ПОКАЗАННЫЙ ТЕКСТ:
● ● ● ● ● ● ●
Оказывается, не совсем ни при чем. Вот еще один знак глубины и цельности Бакста-человека. Добротность и крепость ткани его существа. Настоящий человек — физиологически верен своей вековой истории; а многовековая история народа еврейского не метафизически, и не философски, но и физиологически религиозна. Всякий еврей, подлинный человек-еврей, страдает от разрыва, даже чисто внешнего, и тем острее, чем он сам цельнее и глубже. Дело не в вере, не в сознании: дело в ценности человеческой личности и в праведной, до физиологии, связанности ее со своей историей.
После долгих лет (и каких!) встреча с Бакстом опять здесь, в Париже.
Я смотрю, говорю и лишь понемногу начинаю «узнавать» его. Медленно происходит во мне процесс соединения Бакста Давнишнего, петербургского, с этим, теперешним. Так ведь всегда бывает, у всех, если очень долго не видишься. Даже тогда, когда люди не очень изменяются внешне. Очень ли изменился
Бакст? Ну, изменился, конечно, да не в пример нам всем, вырвавшимся из Совдепии: он ведь счастливчик, он большевиков не видал; и на нем понятно, как нельзя их вообразить тому, кто не видал. Его наивности насчет непредставимой жизни в Петербурге заставляют нас улыбаться, как взрослые улыбаются детям.
Иногда я закрываю глаза и, слушая своеобразный медлительный говор, совсем вижу перед собой прежнего Бакста: его невысокую, молодую фигуру, его приятно-некрасивое лицо, горбоносое, с милой детской улыбкой, светлые глаза, в которых всегда было что-то грустное, даже когда они смеялись; рыжеватые густые волосы щеточкой…
Нет, и это — Бакст; он весь поплотнел, стал слитно-неподвижным, волосы не стоят щеточкой, гладко липнут ко лбу; но те же глаза, лукаво улыбающиеся, грустные и школьнические, такой же он невыносимый, досадный, наивный, мнительный — и простой. Это Бакст, постаревший на двадцать лет, Бакст — в славе, счастьи и богатстве. По существу — это тот же самый Бакст.
Но окончательно узнаю я Бакста — следующим летом, когда между нами опять, — в последний раз! — завязалась переписка. Опять тонкие, острые, умные письма, слова такие верные, точные, под шуткой — глубина и грусть, под улыбкой — тревога. Он прислал мне свою книгу «Серов и я в Греции». Эта книга… но я не хочу о книге. Не хочу о «литературе». Скажу только, что Бакст умел находить слова для того, что видел как художник. Но он находил их также для видимого другим взглядом, внутренним, — слова свои, очень прозрачные, очень простые, очень глубокие.
И вот он умер.
● ● ● ● ● ● ●
ПЕРЕЧЕНЬ ДАННЫХ:
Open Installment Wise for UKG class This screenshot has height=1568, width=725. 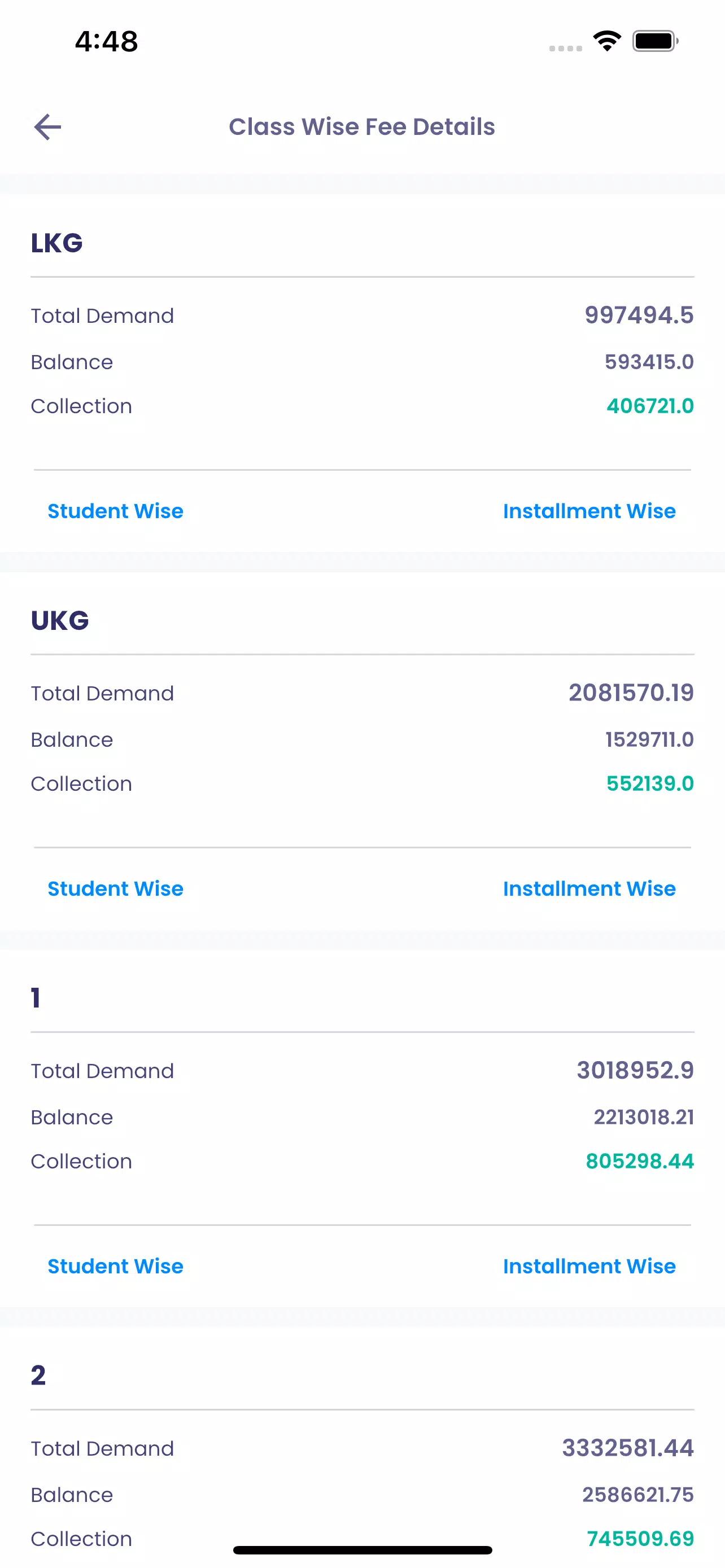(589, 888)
● ● ● ● ● ● ●
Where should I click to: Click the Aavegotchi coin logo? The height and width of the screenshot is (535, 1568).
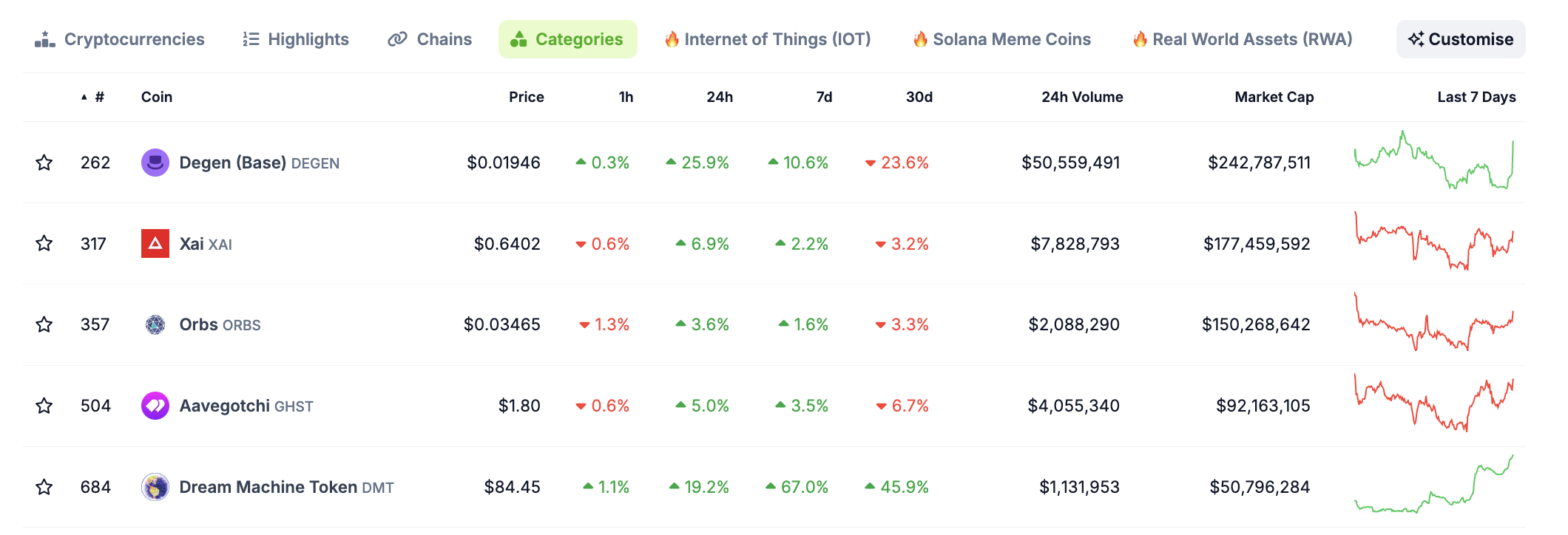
● ● ● ● ● ● ●
ПОСТАВЛЕННАЯ ЗАДАЧА A: Выпишите из текста о Баксте все определения, которые идут в его описании после слов «такой же он».
ПОСТАВЛЕННАЯ ЗАДАЧА B: Как называется книга, которую Бакст прислал по тексту о Баксте?
ПОСТАВЛЕННАЯ ЗАДАЧА C: Верните из текста о Баксте весь отрывок, начиная со слов «Оказывается, не совсем» и вплоть до слов «со своей историей.», без изменений.

ПОЛНЫЙ ОТВЕТ A: невыносимый, досадный, наивный, мнительный, простой

ПОЛНЫЙ ОТВЕТ B: «Серов и я в Греции».

ПОЛНЫЙ ОТВЕТ C:
Оказывается, не совсем ни при чем. Вот еще один знак глубины и цельности Бакста-человека. Добротность и крепость ткани его существа. Настоящий человек — физиологически верен своей вековой истории; а многовековая история народа еврейского не метафизически, и не философски, но и физиологически религиозна. Всякий еврей, подлинный человек-еврей, страдает от разрыва, даже чисто внешнего, и тем острее, чем он сам цельнее и глубже. Дело не в вере, не в сознании: дело в ценности человеческой личности и в праведной, до физиологии, связанности ее со своей историей.